A TREATISE ON METEOROLOGICAL INSTRUMENTS:
EXPLANATORY OF
THEIR SCIENTIFIC PRINCIPLES, METHOD OF CONSTRUCTION, AND PRACTICAL UTILITY.
BY NEGRETTI & ZAMBRA,
METEOROLOGICAL INSTRUMENT MAKERS TO THE QUEEN, THE ROYAL OBSERVATORY, GREENWICH, THE BRITISH METEOROLOGICAL SOCIETY, THE BRITISH AND FOREIGN GOVERNMENTS, ETC. ETC. ETC.

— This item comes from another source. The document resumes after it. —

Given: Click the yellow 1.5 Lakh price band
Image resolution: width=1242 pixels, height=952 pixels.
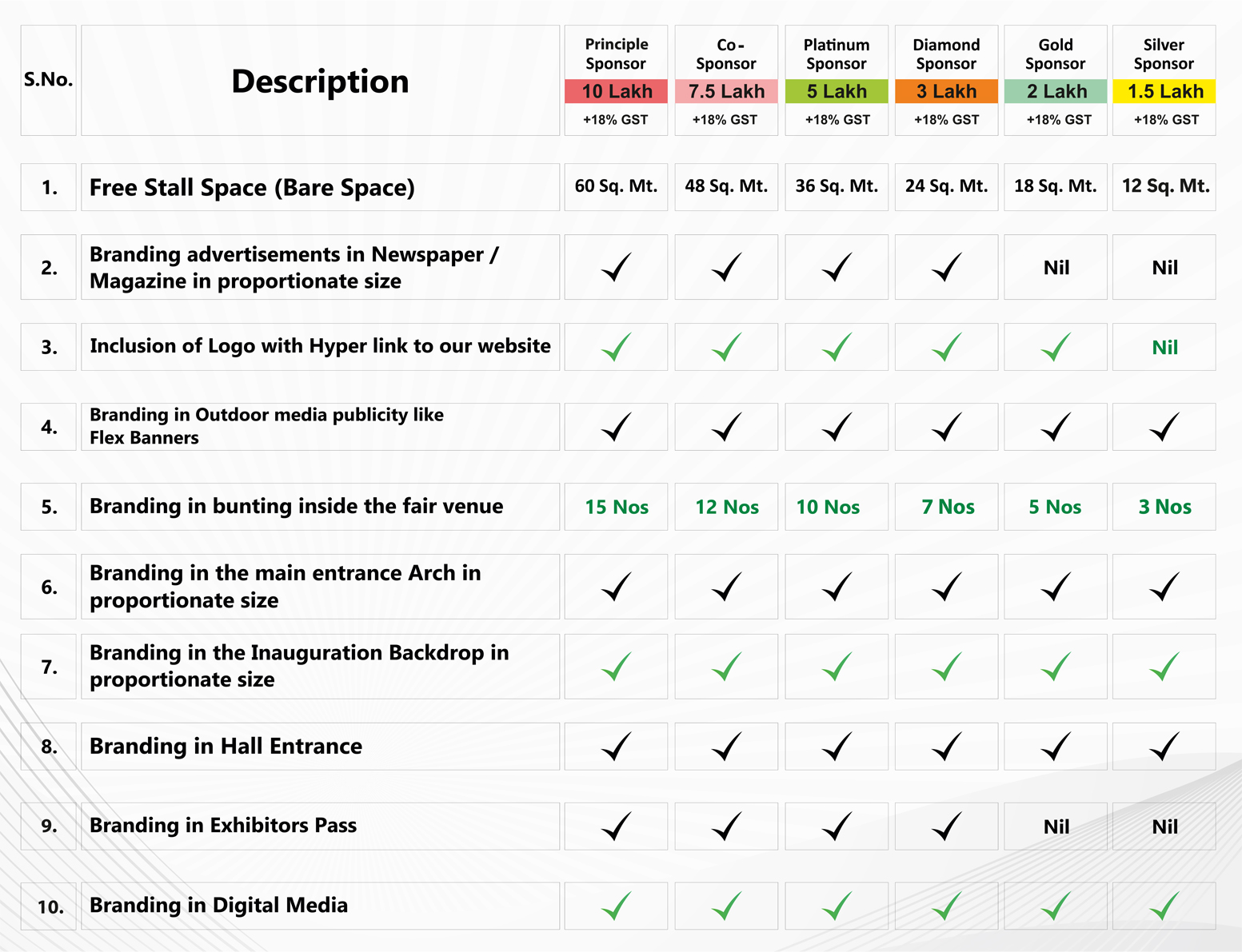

LONDON: PUBLISHED AND SOLD AT NEGRETTI & ZAMBRA'S ESTABLISHMENTS: 1 HATTON GARDEN, E.C., 59 CORNHILL, E.C., 122 REGENT STREET W., AND 153 FLEET STREET, E.C.
1864.
_Price Five Shillings._
PREFACE.
The national utilisation of Meteorology in forewarning of storms, and the increasing employment of instruments as weather indicators, render a knowledge of their construction, principles, and practical uses necessary to every well-informed person. Impressed with the idea that we shall be supplying an existing want, and aiding materially the cause of Meteorological Science, in giving a plain description of the various instruments now in use, we have endeavoured, in the present volume, to condense such information as is generally required regarding the instruments used in Meteorology; the description of many of which could only be found in elaborate scientific works, and then only briefly touched upon. Every Meteorological Instrument now in use being fully described, with adequate directions for using, the uninitiated will be enabled to select those which seem to them best adapted to their requirements. With accounts of old or obsolete instruments we have avoided troubling the reader; on the other hand, we were unwilling to neglect those which, though of no great practical importance, are still deserving of notice from their being either novel or ingenious, or which, without being strictly scientific, are in great demand as simple weather-glasses and articles of trade.
We trust, therefore, that the work (however imperfect), bearing in mind the importance of the subject, will be acceptable to general readers, as well as to those for whose requirements it has been prepared.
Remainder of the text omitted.